New Year's speech
January 4, 2013Newspapers hailed terms within the speech such as "radical change" as unusual - perhaps indicative of a softening stance toward the South. The question of whether it represented a turning point was raised by numerous commentators.
From a style point of view, the format of the speech was a distinct novelty. It was the first to be read by a North Korean leader since the final one delivered by his grandfather Kim Il Sung the year he died in 1994. Kim Jong Il delivered his messages as editorials in state newspapers.
Familiar statements
However, while some hailed Kim Jong Un's televised address as a sign of the young new leader preparing to set the country on a new course, some experts found that the substance had a familiar ring to it.
Hints at "radical change" or "radical turnabout" as well as the prospect of reunification of the Korean peninsula are a regular feature of Northern propaganda, according to Rüdiger Frank, a professor at the University of Vienna’s Institute of East Asian Studies.
"As far as the term 'radical change' is concerned, this is standard wording that can be found relatively frequently in North Korean propaganda publications," Frank told DW.
"What is meant by it is not a reform in the direction of a market economy - rather it is a fairly militant figure of speech in North Korea that is used very regularly. It simply refers to the need for greater efforts to achieve the existing established goals."
Media misinterpretation
Meanwhile, reunification - peaceful and without outside interference - has long been a desired aim of the North, Frank said.
"These comments are by no means new and this is certainly not a breakthrough," said Frank, who believes the media was too eager to interpret the leader’s words as indicative of reform.
"The Western media has seen better days than those in which this message could be seen as a great breakthrough."
While the new North Korean leader said he placed an emphasis on economic development, he also spoke of a need to end antagonism between the North and South.
Aidan Foster-Carter, honorary senior research fellow in Sociology and Modern Korea at Leeds University saw nothing new in that message.
"Statements like that are routine," Foster-Carter told DW. "They are interwoven in North Korean discourse with quite militant threats."
Almost more important than the content of the speech, he added, was the audience it targets.
"There’s no mention that South Korea has a government that might be a counterpart or that it has a new president," he said. "This Northern rhetoric always bypasses the government and is addressed in a vague way to the people, which, in a sense, delegitimizes the South’s government."
For Foster-Carter, the repeated references to socialism, planning and science indicate that little is about to change, despite Kim speaking of the country as a potential "economic giant."
'Lack of know-how'
Such an ambition is not as unrealistic as it might sound. Half a century ago, it was the North, bolstered by resources from the rest of the Communist world, that was the greatest industrial power on the peninsula.

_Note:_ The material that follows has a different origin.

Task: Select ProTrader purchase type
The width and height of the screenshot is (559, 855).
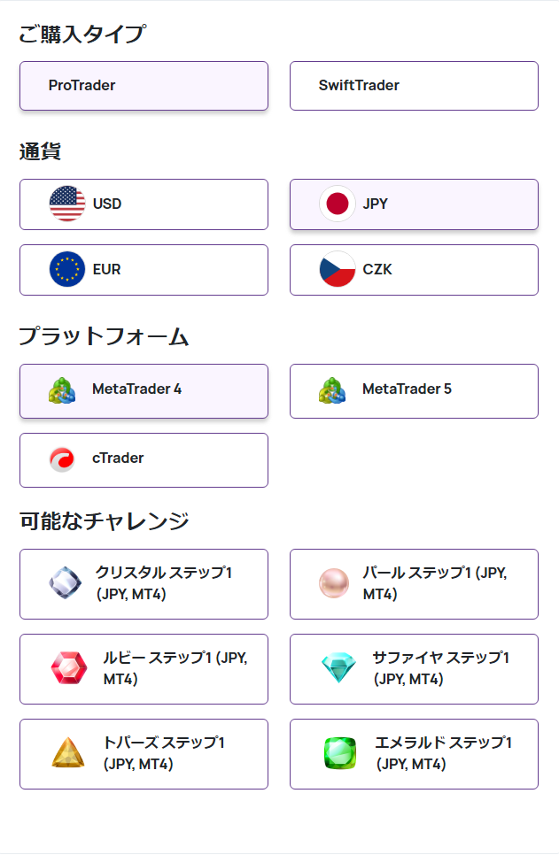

"The problem is (Kim Jong Un) doesn’t show any awareness as far as I can see of how that might actually be done," said Foster-Carter.
"There’s no mention of reform here. Needless to say, it's all about everybody applying science and working harder and emulating the feat of those who launched the rocket."
There is, however, one sliver of hope in Kim's speech as far as reform is concerned, Foster-Carter. It concerns a passage stating that Pyongyang aims to "generalize on an extensive scale the good experience gained at several units." Foster-Carter believes the statement could refer to an expansion of market-based farming reforms.
"I clutch at that straw," he said. "If you’re going to start changing things, you do so cautiously," he said.